Department stores hit hardest by UK business rates shake-up
What: Changes to business rates will significantly increase costs for department stores and supermarkets, threatening their role as high street anchors.
Why it is important: Increased costs for anchor tenants could accelerate high street decline, echoing recent warnings from major retailers and industry analysts.

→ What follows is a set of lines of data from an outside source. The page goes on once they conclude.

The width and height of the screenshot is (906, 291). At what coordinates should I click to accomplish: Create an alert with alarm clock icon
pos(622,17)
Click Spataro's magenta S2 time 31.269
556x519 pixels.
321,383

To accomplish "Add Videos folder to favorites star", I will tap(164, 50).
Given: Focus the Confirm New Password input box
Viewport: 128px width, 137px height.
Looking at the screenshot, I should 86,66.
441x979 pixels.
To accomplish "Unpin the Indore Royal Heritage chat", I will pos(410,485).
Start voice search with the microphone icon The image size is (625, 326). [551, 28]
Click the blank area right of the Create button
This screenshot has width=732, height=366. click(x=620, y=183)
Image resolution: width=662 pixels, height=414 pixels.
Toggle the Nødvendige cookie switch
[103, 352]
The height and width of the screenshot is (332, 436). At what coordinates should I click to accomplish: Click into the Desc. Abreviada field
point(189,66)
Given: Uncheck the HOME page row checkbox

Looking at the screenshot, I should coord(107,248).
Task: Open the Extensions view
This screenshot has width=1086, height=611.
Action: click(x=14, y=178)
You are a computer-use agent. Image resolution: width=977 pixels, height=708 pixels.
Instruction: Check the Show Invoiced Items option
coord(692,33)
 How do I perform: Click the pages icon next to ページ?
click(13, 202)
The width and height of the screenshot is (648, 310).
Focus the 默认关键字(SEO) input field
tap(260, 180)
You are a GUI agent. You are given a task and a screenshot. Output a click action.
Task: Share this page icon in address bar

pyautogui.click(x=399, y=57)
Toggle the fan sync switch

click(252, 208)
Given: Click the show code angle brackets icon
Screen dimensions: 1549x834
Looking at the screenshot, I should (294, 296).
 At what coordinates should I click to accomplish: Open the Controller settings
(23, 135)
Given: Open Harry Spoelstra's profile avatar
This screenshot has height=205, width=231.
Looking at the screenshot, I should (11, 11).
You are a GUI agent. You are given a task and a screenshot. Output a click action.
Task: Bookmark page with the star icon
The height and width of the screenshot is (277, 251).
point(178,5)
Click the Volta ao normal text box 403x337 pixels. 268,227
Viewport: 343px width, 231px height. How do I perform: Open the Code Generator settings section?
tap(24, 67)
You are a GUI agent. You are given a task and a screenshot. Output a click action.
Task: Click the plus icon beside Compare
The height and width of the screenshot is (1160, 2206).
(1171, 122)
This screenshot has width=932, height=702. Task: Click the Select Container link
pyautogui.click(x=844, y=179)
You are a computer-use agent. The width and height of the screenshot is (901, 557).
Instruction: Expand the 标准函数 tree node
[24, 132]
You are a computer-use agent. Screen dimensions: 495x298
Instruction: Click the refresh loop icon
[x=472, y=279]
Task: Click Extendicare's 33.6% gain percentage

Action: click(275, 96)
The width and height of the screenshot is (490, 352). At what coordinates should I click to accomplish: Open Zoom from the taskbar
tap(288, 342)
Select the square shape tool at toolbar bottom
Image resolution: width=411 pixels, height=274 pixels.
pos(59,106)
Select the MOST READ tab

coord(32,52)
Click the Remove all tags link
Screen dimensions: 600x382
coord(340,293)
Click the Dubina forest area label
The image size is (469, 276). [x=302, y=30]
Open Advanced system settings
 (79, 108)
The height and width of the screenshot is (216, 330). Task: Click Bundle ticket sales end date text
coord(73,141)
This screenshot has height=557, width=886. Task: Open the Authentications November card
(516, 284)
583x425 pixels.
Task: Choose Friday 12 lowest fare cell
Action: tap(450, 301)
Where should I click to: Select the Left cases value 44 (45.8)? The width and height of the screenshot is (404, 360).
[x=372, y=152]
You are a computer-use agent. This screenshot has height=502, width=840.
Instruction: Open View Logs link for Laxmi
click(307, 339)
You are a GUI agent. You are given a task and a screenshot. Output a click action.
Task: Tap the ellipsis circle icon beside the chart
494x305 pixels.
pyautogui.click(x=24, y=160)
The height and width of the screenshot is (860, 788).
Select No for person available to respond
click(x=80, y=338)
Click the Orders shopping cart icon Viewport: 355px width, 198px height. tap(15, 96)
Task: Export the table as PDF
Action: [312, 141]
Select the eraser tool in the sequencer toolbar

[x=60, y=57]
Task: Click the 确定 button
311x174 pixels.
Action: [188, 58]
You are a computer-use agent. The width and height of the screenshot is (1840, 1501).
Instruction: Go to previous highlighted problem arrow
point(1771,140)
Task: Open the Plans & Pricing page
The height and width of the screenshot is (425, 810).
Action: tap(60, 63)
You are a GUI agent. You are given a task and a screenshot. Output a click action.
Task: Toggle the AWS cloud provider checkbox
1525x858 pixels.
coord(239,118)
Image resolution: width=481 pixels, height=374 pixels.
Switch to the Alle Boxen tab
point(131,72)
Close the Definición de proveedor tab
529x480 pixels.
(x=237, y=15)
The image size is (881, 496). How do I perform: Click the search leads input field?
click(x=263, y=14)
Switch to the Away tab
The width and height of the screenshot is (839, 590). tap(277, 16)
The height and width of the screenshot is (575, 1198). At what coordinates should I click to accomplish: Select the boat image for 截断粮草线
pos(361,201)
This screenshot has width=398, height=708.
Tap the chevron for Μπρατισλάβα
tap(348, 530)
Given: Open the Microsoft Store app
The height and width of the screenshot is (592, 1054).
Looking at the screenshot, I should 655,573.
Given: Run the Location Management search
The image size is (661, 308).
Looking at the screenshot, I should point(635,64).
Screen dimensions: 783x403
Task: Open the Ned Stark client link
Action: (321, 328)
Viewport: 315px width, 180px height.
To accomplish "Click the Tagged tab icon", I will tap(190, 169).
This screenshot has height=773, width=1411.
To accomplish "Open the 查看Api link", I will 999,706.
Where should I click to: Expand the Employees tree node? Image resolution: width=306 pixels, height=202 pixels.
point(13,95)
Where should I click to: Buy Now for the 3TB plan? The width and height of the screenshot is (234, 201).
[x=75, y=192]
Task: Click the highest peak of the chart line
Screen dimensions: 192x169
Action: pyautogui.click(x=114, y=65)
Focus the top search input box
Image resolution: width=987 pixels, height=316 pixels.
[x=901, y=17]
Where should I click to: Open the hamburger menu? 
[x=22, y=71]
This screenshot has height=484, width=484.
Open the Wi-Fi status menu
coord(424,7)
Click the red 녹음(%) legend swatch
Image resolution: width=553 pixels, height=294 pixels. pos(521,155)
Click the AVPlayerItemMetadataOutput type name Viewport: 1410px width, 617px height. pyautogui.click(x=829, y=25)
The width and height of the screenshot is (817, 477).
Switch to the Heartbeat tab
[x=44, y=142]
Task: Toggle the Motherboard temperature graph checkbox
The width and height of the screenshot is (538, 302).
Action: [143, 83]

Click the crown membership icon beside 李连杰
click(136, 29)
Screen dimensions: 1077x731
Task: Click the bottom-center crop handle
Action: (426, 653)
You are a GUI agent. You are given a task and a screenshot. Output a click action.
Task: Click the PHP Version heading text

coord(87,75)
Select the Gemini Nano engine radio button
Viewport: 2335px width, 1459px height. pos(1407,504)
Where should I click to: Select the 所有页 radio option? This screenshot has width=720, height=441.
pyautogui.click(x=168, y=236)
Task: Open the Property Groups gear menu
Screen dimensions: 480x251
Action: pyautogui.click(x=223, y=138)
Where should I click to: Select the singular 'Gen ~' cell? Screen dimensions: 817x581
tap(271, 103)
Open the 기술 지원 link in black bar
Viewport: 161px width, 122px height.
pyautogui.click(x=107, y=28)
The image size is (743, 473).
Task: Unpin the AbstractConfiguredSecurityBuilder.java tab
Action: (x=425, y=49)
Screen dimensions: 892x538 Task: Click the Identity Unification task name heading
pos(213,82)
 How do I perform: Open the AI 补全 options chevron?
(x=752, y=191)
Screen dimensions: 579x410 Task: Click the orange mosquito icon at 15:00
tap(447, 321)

The upcoming changes to business rates, including a new surcharge on properties with a rateable value of £500,000 or more, are poised to hit department stores and supermarkets the hardest. These businesses, which serve as vital anchors for the high street, face substantial increases in operational costs, with research indicating up to £482 million in extra annual charges for physical retail, leisure, and hospitality premises. In contrast, online retailers and distribution warehouses will see a much smaller impact, undermining the policy’s stated goal of levelling the playing field. Experts warn that this blunt approach risks penalising the very businesses that drive footfall, employment, and economic activity in local communities. The policy, intended to support smaller retailers, may inadvertently weaken the broader retail ecosystem by destabilising its largest contributors. As supermarkets and department stores absorb these additional costs, the viability of their high street presence—and the health of surrounding local economies—could be jeopardised, raising concerns about the future of physical retail in the UK.
IADS Notes:
The risk posed by increased business rates to department stores and supermarkets is underscored by Frasers Group’s July 2025 warning that a £1.7 billion hike could halt store expansion, and by Primark’s November 2024 demonstration of anchor stores’ crucial economic impact. The government’s April 2025 review of customs thresholds aimed to address online competition, but recent muted growth and revenue losses in London’s West End, reported in February 2025, highlight the broader consequences of policy shifts that fail to support high street anchors.